Inheritance taxes and the enormous cost of upkeep have been the driving force behind much of the transition from private to public. As owners have died, heirs have turned the mansions over to preservationists who have promised to keep them safe from developers' blueprints and power saws.

One of the last to die was Newport socialite Edith Wetmore, who never married and died in 1966. She was well into her 80s when she made her first trip to the grocery store - a chauffeur-driven excursion from her palatial home to the new A&P about a mile away.

Accompanied by a friend who guided her through the aisles, helped her load the basket and led her to the checkout counter, she finally came to the cash register without a penny in her purse.

Wetmore, whose income was $6,000 a day, never even thought about carrying around money. The friend had to pay.

That says something about the lush world she came from, when turn-of-the-century society saw families like the Vanderbilts and Astors summering in 50-room "cottages" with household staffs that outnumbered occupants 10 to 1.

Inside the homes, floors of imported Italian marble and hardwood are covered with Persian carpets. Windows overlooking the Rhode Island Sound are draped in red velvet and walls are covered with spun silk.

Carved woodwork and plaster climb pillared walls and up spacious and winding stairways lit by huge crystal chandeliers.

They were the playhouses of vain and glorious business magnates who were inflated enough to pay homage to themselves: Bachelor Oliver Hazard Perry Belmont's initials "OB" were inlaid in silk wall coverings in the Belcourt Castle he built as a gentleman's retreat.

Other mansion owners etched family monograms in stained-glass windows, and struck regal poses for sculptors and painters, whose renditions of themselves they prominently displayed.

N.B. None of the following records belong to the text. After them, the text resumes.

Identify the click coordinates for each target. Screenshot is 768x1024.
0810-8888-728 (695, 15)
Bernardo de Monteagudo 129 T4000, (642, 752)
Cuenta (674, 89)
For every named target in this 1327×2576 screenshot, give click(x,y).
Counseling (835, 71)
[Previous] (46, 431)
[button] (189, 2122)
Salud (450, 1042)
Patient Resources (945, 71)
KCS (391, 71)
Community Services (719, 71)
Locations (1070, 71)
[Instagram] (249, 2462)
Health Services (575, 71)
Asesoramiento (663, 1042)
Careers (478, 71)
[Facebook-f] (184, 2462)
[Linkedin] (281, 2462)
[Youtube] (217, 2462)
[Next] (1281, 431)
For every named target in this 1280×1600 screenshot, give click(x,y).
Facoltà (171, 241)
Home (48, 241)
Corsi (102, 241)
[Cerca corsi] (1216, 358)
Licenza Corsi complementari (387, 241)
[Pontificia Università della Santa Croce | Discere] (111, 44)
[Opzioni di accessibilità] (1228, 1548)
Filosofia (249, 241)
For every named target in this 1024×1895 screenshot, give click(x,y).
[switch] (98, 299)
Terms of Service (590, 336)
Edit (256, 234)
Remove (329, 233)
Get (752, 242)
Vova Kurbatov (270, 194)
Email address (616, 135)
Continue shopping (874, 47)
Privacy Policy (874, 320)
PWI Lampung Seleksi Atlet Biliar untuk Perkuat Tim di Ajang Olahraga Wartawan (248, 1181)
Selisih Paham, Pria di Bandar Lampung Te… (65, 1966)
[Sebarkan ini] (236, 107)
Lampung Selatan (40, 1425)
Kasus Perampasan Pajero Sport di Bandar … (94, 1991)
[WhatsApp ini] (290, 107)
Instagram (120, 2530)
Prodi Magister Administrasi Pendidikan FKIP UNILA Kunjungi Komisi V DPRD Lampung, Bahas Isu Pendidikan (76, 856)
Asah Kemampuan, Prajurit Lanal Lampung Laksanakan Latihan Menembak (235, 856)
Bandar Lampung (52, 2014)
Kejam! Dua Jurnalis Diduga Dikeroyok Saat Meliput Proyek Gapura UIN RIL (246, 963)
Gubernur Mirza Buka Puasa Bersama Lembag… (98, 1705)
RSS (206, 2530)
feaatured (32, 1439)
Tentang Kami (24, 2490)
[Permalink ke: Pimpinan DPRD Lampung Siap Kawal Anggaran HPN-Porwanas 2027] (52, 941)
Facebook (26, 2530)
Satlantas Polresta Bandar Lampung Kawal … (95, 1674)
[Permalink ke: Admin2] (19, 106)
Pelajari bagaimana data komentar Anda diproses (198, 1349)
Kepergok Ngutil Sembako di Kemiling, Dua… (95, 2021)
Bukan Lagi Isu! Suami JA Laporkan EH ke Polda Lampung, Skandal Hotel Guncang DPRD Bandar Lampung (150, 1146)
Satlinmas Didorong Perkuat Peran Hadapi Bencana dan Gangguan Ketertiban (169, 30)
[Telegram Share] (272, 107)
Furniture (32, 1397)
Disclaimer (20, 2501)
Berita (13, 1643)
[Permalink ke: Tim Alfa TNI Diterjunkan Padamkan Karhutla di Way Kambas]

In Wetmore's day, 10-course meals were eaten off solid gold services and it's been said that one hostess saw fit to bar from her table people who had less than $5 million. Another would not serve those whose cottages, furnished, cost less than $1 million.

Caroline Schermerhorn, who married William Backhouse Astor in 1853 and became the undisputed Queen of American society, insisted on being called "The Mrs. Astor."

Their summer home was the Astors' Beechwood, now privately owned but open to the public. A costumed staff re-creates the Astors' lifestyle of the 1890s.

With the help of a Southern gentleman, Ward McAllister, Astor devised her famous "Four Hundred," a list of 213 families and individuals whose lineage could be traced back at least three generations. Four hundred also was the number of guests who could comfortably fit into the ballroom of her New York Home.

Some of the homes remain private, partly hidden behind ancient beech and black-walnut trees and guarded by padlocked gates. Still others have fallen into the hands of developers - condominium contractors - to the ire of the locals.

"Edith Wetmore was one of the last who had `John the Butler' and `Annie the Maid,' " says Harle Tinney, whose husband's family bought Belcourt Castle in 1956 and opened it for public tours a year later.

Harle and Donald Tinney now live in 25 rooms in the west and south wings of the second floor.

Harle Tinney says, "The Tinney family has had the best and the worst or both worlds. We've enjoyed the society aspect, but we all work, we're craftsmen.

"We have been into the kitchen," she adds with a laugh. "There were many, many estate owners who never stepped into the kitchen."

Eileen Slocum has watched the passage from private to public from her Harold Carter Brown House, a 100-year-old Gothic revival-style estate built by her uncle, a member of the family that established Brown University.

She is one of a diminishing number of year-round residents along Millionaires' Row.

Sterling silver, crystal and china lamps and vases, bronze and plaster statues and walls of leather-bound books fill the stately home the Slocums have occupied for 34 years.

About 800,000 tourists a year are herded through the mansions, many overseen by the Newport Preservation Society, ranking them the top tourist draw in the state.

"I felt very sad to see, one by one, the owners die," says Slocum. "But I feel the houses remain as monuments to them."